By Gary Scarrabelotti

“Oh, it’s so peaceful,” my hostess declared last Saturday night.

We’d been talking about the low-key style of the new Abbott government and that we no longer have to listen either to Julia Gillard’s diphthongized hectoring or to Kevin Rudd’s contrived folksiness.

Not for long, I thought ruefully. The peace won’t last. But, true, momentarily at least, the chattering class, the media sages, have nothing much to talk about. And yet we have to talk about something, something really important, don’t we?

Thus, bellowed a September 18 headline in The Australian, Prime Minister Tony Abbott has already “lost his way”!  There were too few women in his Cabinet.

Groan!

Even after the unelectable Abbott’s election victory, the professional commentators still insist on “misunderestimating” him. It is an ingrained habit of not seeing what’s there.

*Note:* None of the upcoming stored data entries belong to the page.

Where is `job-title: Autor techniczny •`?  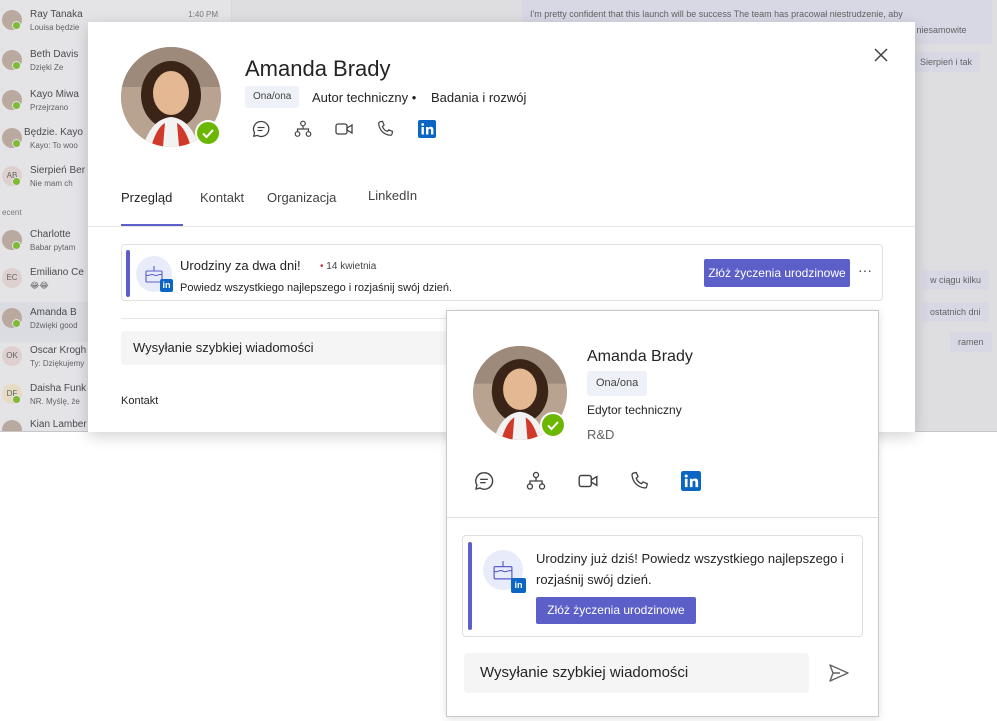
job-title: Autor techniczny • is located at coordinates (364, 98).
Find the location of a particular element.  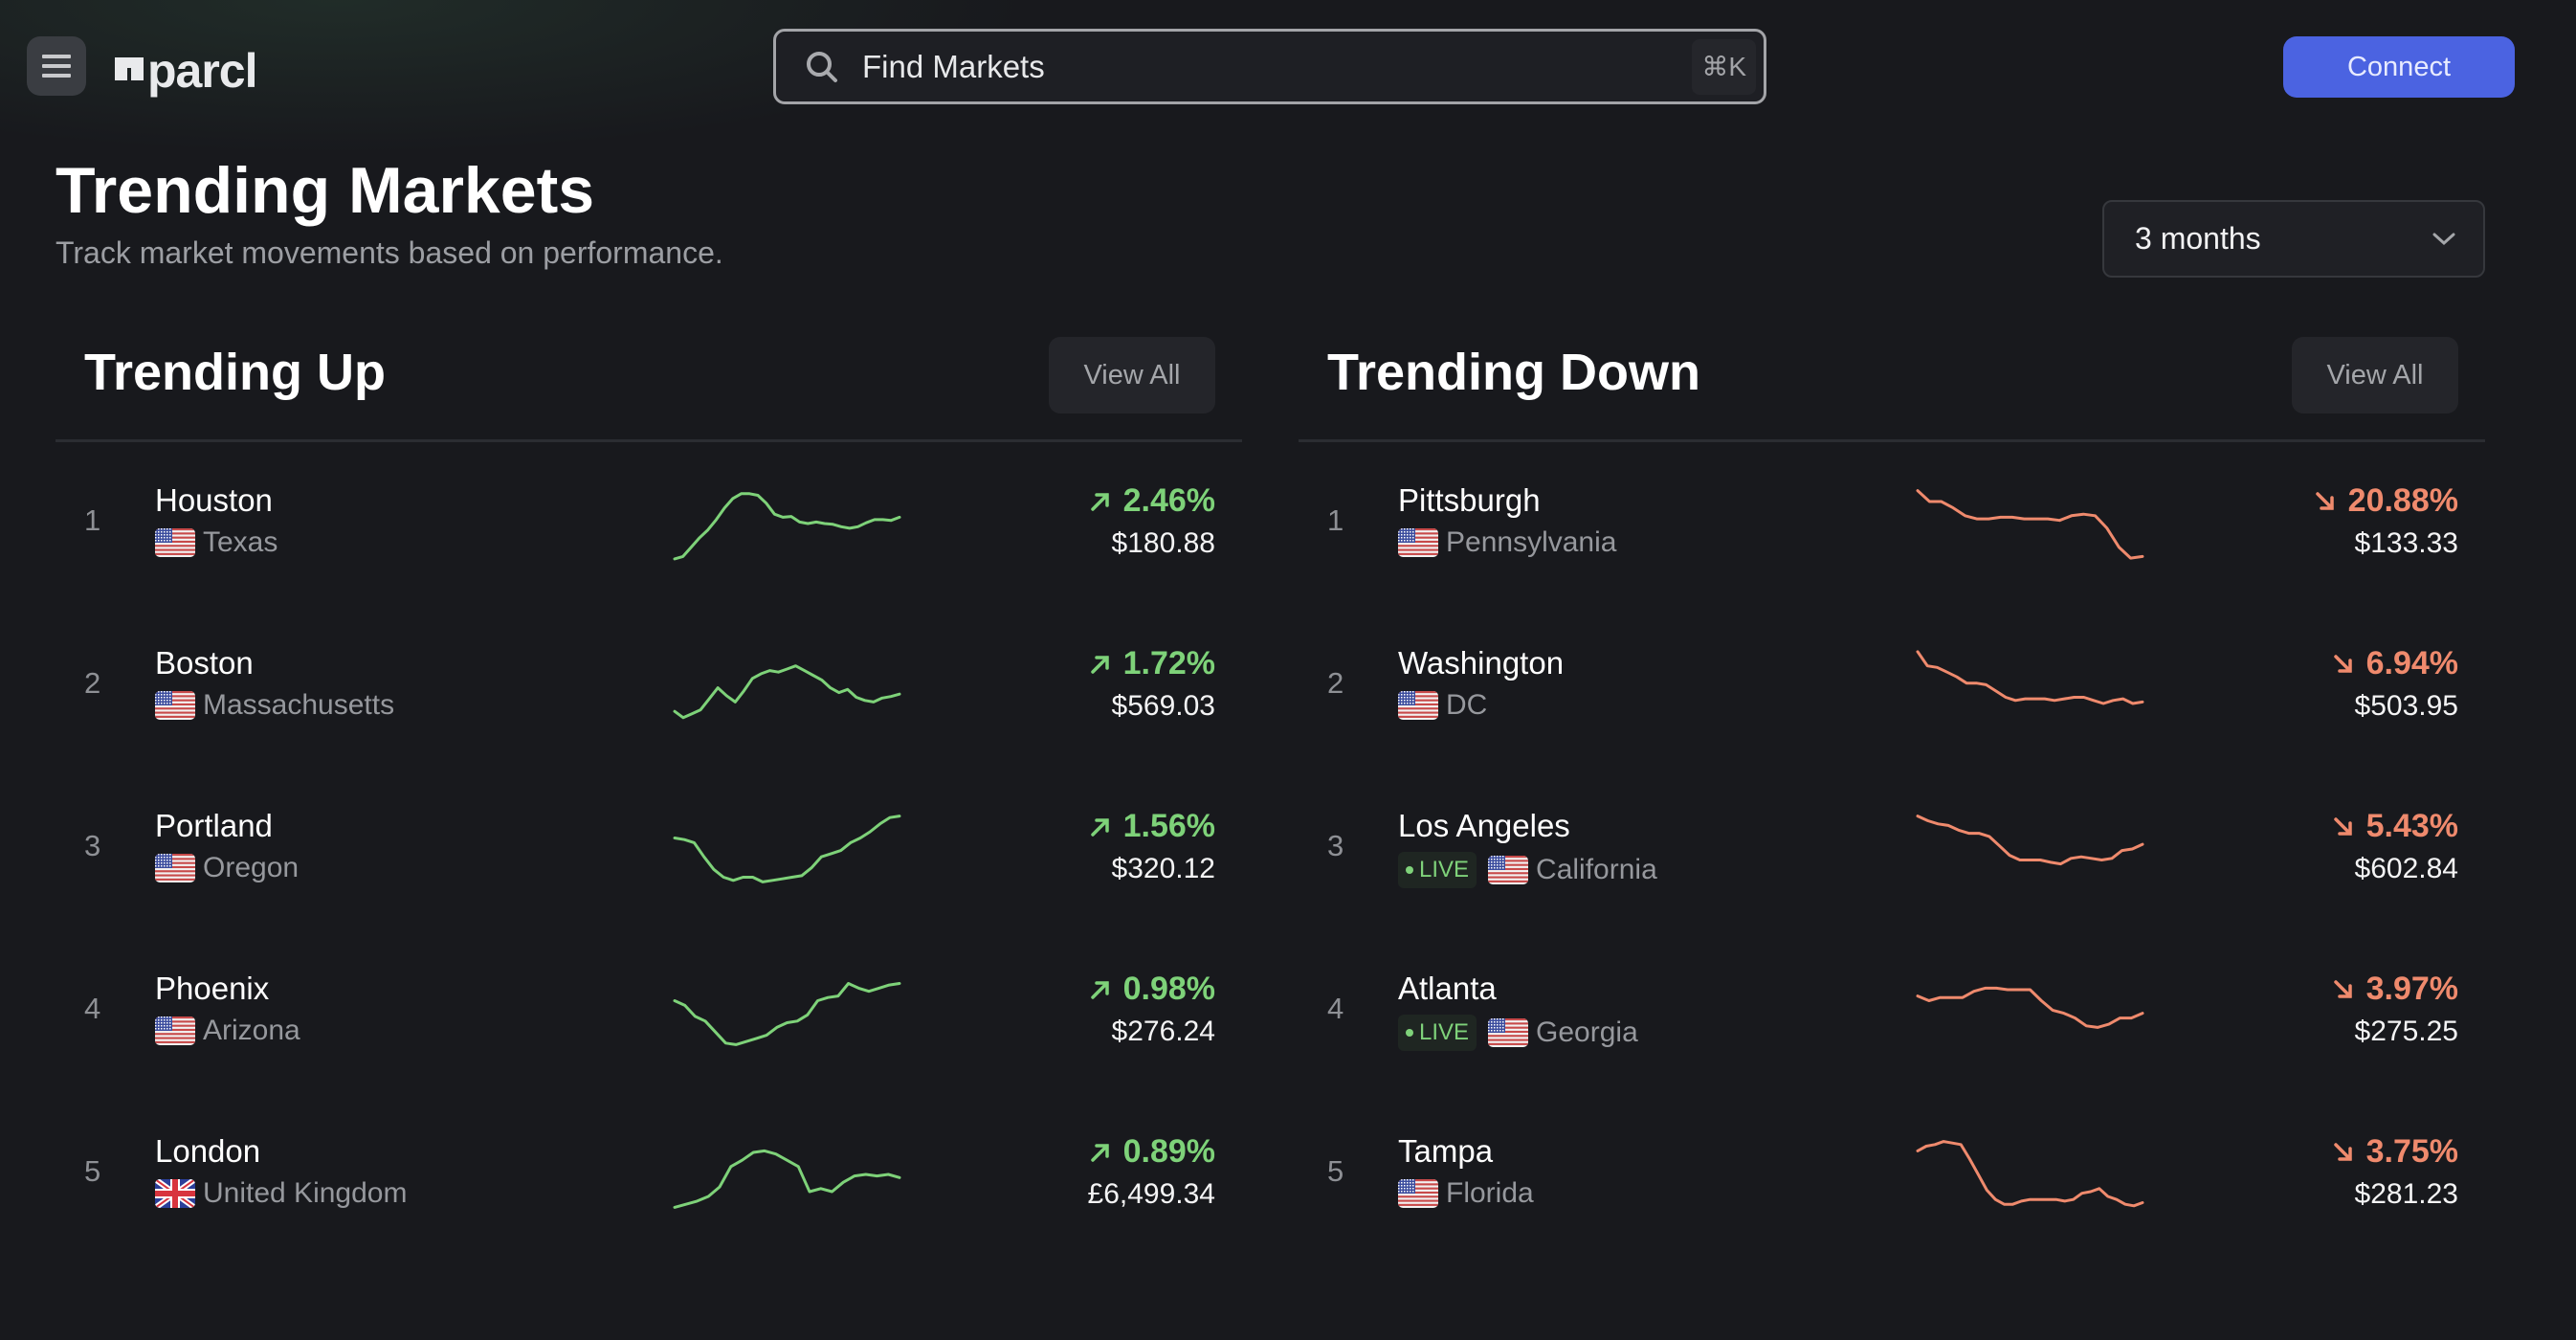

time-range-select: 3 months is located at coordinates (2294, 239).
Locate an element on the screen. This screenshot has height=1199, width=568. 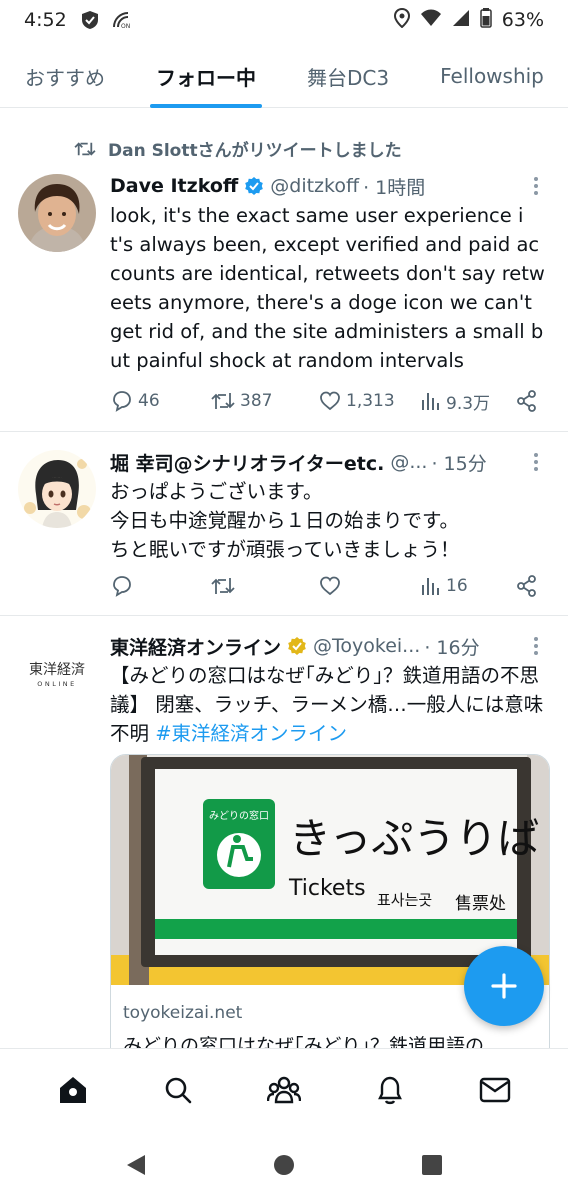
battery-percentage: 63% is located at coordinates (522, 20).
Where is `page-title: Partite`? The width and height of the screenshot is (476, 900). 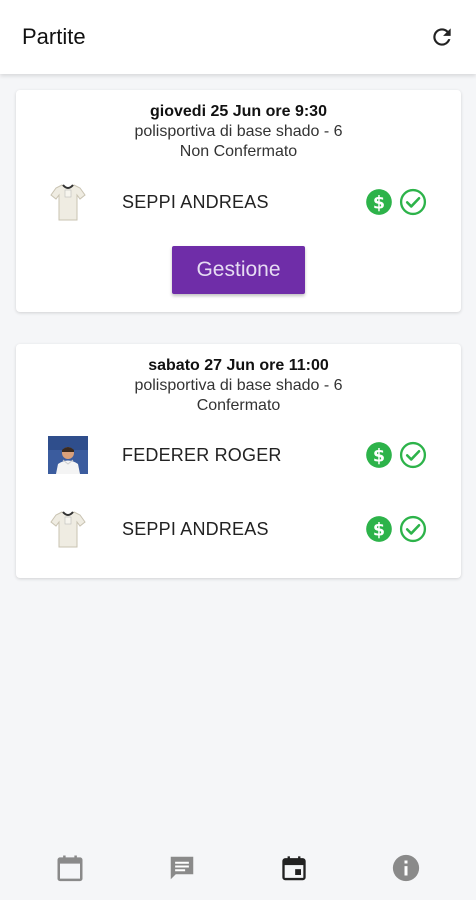 page-title: Partite is located at coordinates (54, 36).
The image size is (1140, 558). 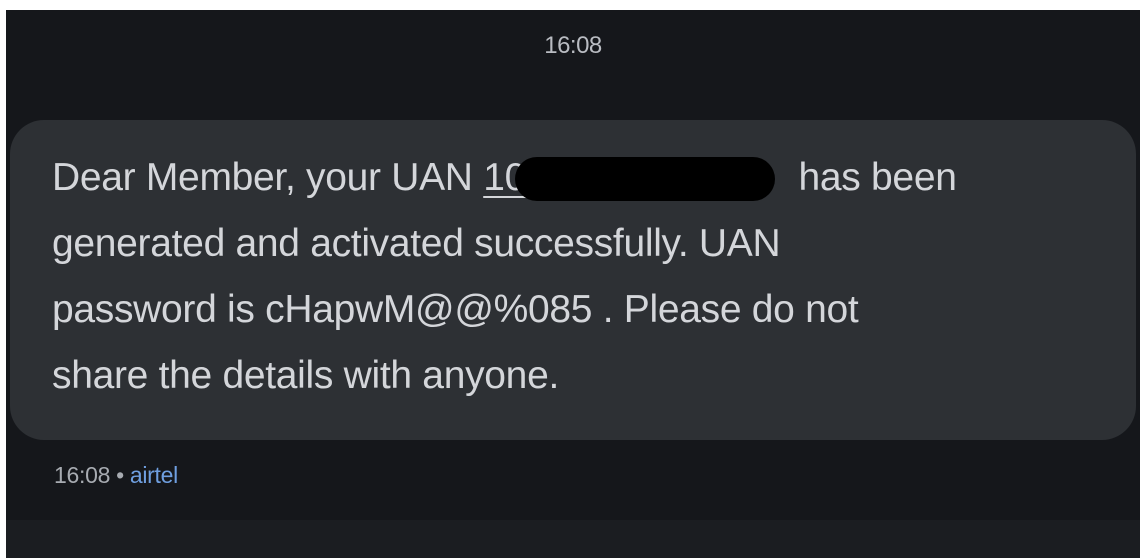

In April 2012, for example, there was a small but revealing incident. There had been gossip around the scuttlebutt about whether Joe Hockey should get the shove in favour of Malcolm Turnbull.  Hockey had become briefly notorious for having given a speech in London entitled “The end of the age of the entitlement”.  It was a fine speech on the need to wind back the welfare state, but it was interpreted as a critique of Abbott and an indiscrete display of a fine leadership feather.  Abbott killed the speculation with a brisk football analogy. He was, he said, going to deploy in Government the team he had been training with in Opposition. Full stop. Period.

Dangerous admirers

Such low, footy team wisdom, however, could not – certainly, should not – survive election day when, or so the wisest pundits agreed, a drastically reshaped Liberal Party lineup was called for.

To go no further than the News Limited stable, if it was not Niki Savva, then it was Peter van Onselen; between them, they regularly advised Abbott who he should purge and who he should promote.  Two names recurred on their lists: Kevin Andrews (Member for Menzies) — to be purged; and Kelly O’Dwyer (Member for Higgins) — to be promoted.

Well, today Kevin Andrews is Minister for Social Services and a full member of Cabinet while Kelly O’Dwyer is a backbencher. Lessons can be drawn.

One lesson might be this: that, if Abbott says he is going to field such-and-such a team, he means to do it.  Another might be this: that, however gratifying it might be to see one’s credentials talked up in the media, it can be dangerous if it seems to be done at a colleague’s expense.

For sure, the time will come for some women now on the Liberal backbench.  But not before they’ve proved themselves à la Julie Bishop. Meanwhile, intrigues can be an expensive indulgence.

Justice

Now, let me contribute a modicum of justice to balance the scales so shamelessly tilted since 2007 against Kevin Andrews.

Andrews has been damned unrelentingly for his alleged mishandling of the Haneef case in 2007 when he was Minister for Immigration and Citizenship.

The then Opposition Leader, Kevin Rudd, did much to promote the “Black Legend” of the Haneef Case and otherwise intelligent commentators have been embellishing it ever since, as people do embellish such tales.

When he became Prime Minister, Rudd set up an “Inquiry into the Case of Dr. Mohammed Haneef.” Its political purpose was to discredit Andrews and, through him, the reputation of the Howard government on immigration and security.  To conduct the inquiry, Labor commissioned John Clarke QC of Sydney’s Wentworth Chambers.

Clarke released a meticulously researched report in November 2008 and cleared Andrews on all counts. This was not what Labor had expected.  Then, for all intents and purposes, the report disappeared. It did not fit the Rudd-Labor narrative. Nor has it suited, subsequently, the narrative of others, in and around the Liberal Party, who have wanted to put the boot into Andrews for quite different reasons: chiefly, because he is close to Abbott and represents a consistently strong natural-law influence on life, marriage and family issues.

Andrews acquitted himself well, and honourably, during the Haneef affair. His place in the first Abbott Cabinet indicates, among other considerations, that Abbott thinks so too.